На телевизионном экране был вечер, и вечер этот был в Мадриде. Франко уже умер, и останки перевезли из резиденции Пардо во дворец Орьенте. Там тело выставили в Колонном зале, как сообщил комментатор, на катафалке Марии-де-лас-Мерседес, первой супруги Альфонсо XII. Колонный зал со светильниками времен Исабели II, фресками Коррадо Джиакинто [130] Итальянский художник (1703–1765).
, мраморным полом выбрали из-за удобства: в нем были две двери, вход и выход; из монастырей святого Иеронимо и Королевских затворниц привезли погребальные покровы и украсили зал. Нескончаемый людской поток тек вдоль низкой решетчатой ограды и терялся где-то у площади Испании. Говорили, сотни тысяч людей готовы спокойно выстоять ночь и утро, чтобы проститься с телом. «Они мне не в диковинку. Это те самые, что восторженными толпами приветствовали Годоя, Желанного, короля-самозванца, Риего, Эмпесинадо. И они же, пыряя ножами, волокли Годоя в Аранхуэсе; они притащили на эшафот Риего на угольной повозке и потом забрасывали камнями его мертвое тело, разрубленное топорами и выставленное на позор в двадцати городах; они шилом и навахой вспарывали живот Эмпесинадо, когда его, закованного, возили в клетке, и плясали от удовольствия в то время, как палач сжигал его останки; они ворвались в этот самый дворец Орьенте с веревками, собираясь вешать Желанного, а когда тот ехал в Кадис, они заставляли его прижиматься к окошку кареты, чтобы плевать ему в глаза». У ворот караульные без устали повторяли: «Не забудьте, нельзя входить с пакетами, сумками и фотоаппаратами. Не забудьте, нельзя входить с пакетами, сумками и фотоаппаратами. Не забудьте…» У самых дверей очередь замедляла шаг и останавливалась. Швейцары вежливо просили входить в зал, разбившись на четверки, и так проходить мимо гроба, однако никому не хотелось идти в последнем ряду. Вечер был спокойный и холодный.

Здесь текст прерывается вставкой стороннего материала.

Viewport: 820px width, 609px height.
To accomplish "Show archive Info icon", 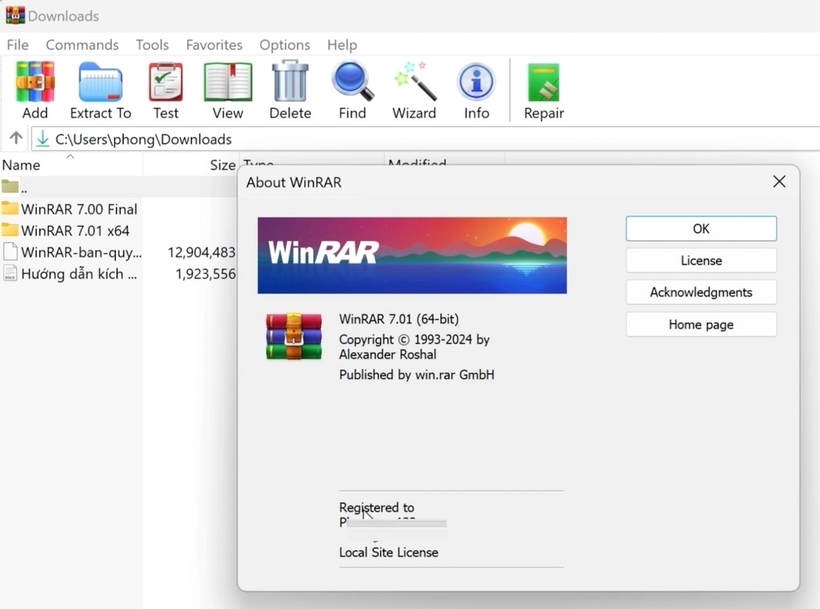I will click(x=476, y=90).
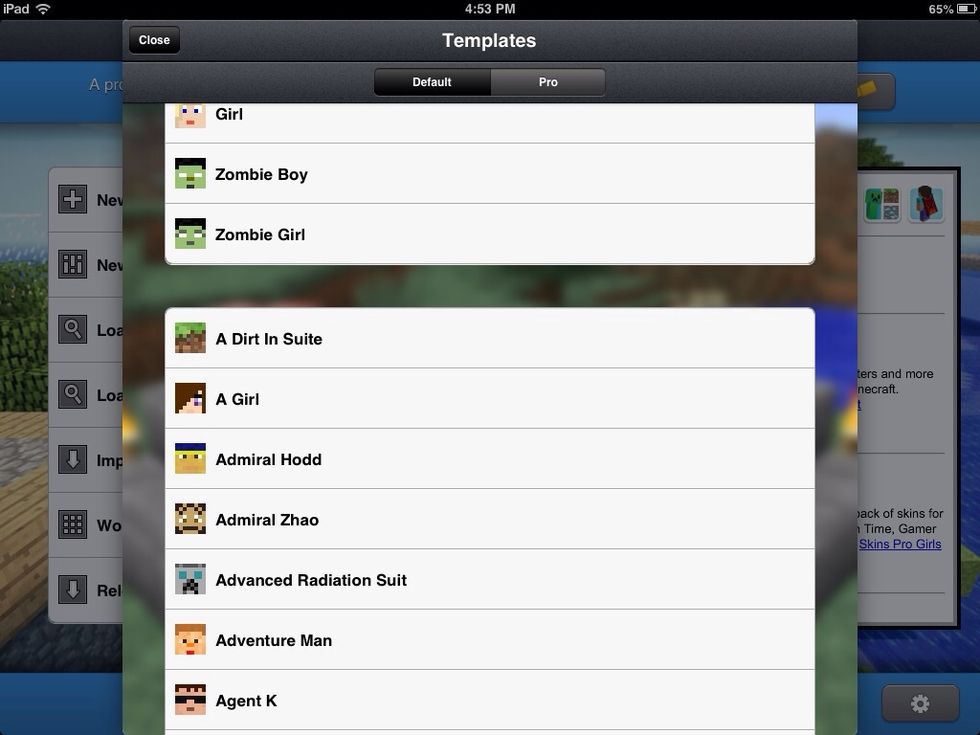Open the Skins Pro Girls link
Image resolution: width=980 pixels, height=735 pixels.
[899, 544]
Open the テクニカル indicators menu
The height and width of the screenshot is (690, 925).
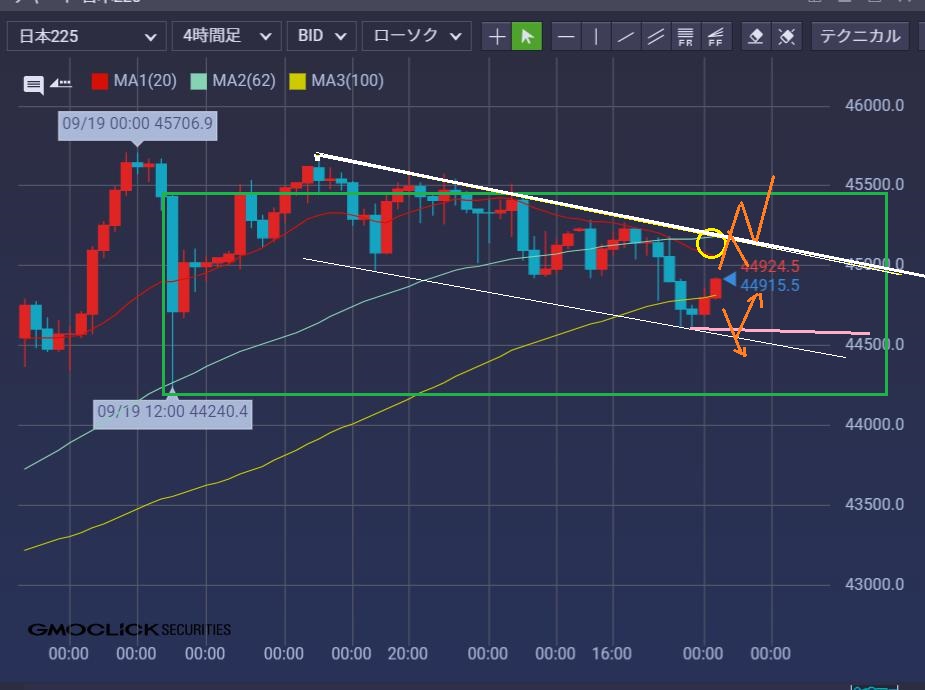(860, 37)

На улицах выставили посты, колокола отбивали время. Комментаторы рассказывали, как прощаются с телом верноподданные, ибо, по словам одного из них, это войдет в историю. Священнослужители благословляли тело, военные — по-военному отдавали честь. Были и такие, что падали на колени у изножья гроба, а иные, глянув на гроб, крестились. («Я видел их в церковных процессиях и на гуляньях в день святого Исидро, в церквах, на бое быков, на распродажах, постоялых дворах, в трактирах, на свадьбах, пирушках, в публичных домах и тюрьмах. Слышал, как они славили инквизицию, цепи, свободу, конституцию, королевскую власть, веру, революцию, смерть, тюрьмы, Родину, измену, месть, милосердие, невежество, абсолютизм, отвагу, боевых быков и церковное вино».) «Как вы думаете, дадут мне поцеловать его, когда я подъеду? — вопрошала старуха, вся укутанная, с головой утопая в кресле на колесиках. — Как вы думаете?..» Цыгане предъявляли удостоверения личности: «Мы — цыгане из Посо-дель-Тио-Раймундо. К нам он относился по-доброму». Старик растирал окоченевшие руки и задыхался в приступах кашля. «Всю ночь стою, ни минуты не спал, и не уйду, пока не увижу, как он лежит там, во дворце». Другой, закутанный по самые уши, тряс головой. «Для всей страны он был отцом родным. Отцом родным, да и только». («Нет, они восторженно рукоплескали не только Принцу Мира, Фернандо VII, Рафаэлю Риего и Хуану Мартину Эмпесинад, но еще и Костильяресу, Педро Ромеро, Хосе Ромеро, Жозефу Бонапарту, Мюрату, герцогу Ангулемскому, англичанам и всем ста тысячам сыновей святого Людовика. А сейчас они скопом двинулись во дворец Орьенте — прощаться с покойником, которого ни один из них, наверное, и живьем-то не видал. Но, по сути дела, они идут не во дворец, они идут никуда, ибо, как я всегда говорю, думая о них, люди не знают дороги и не ведают, кто они».)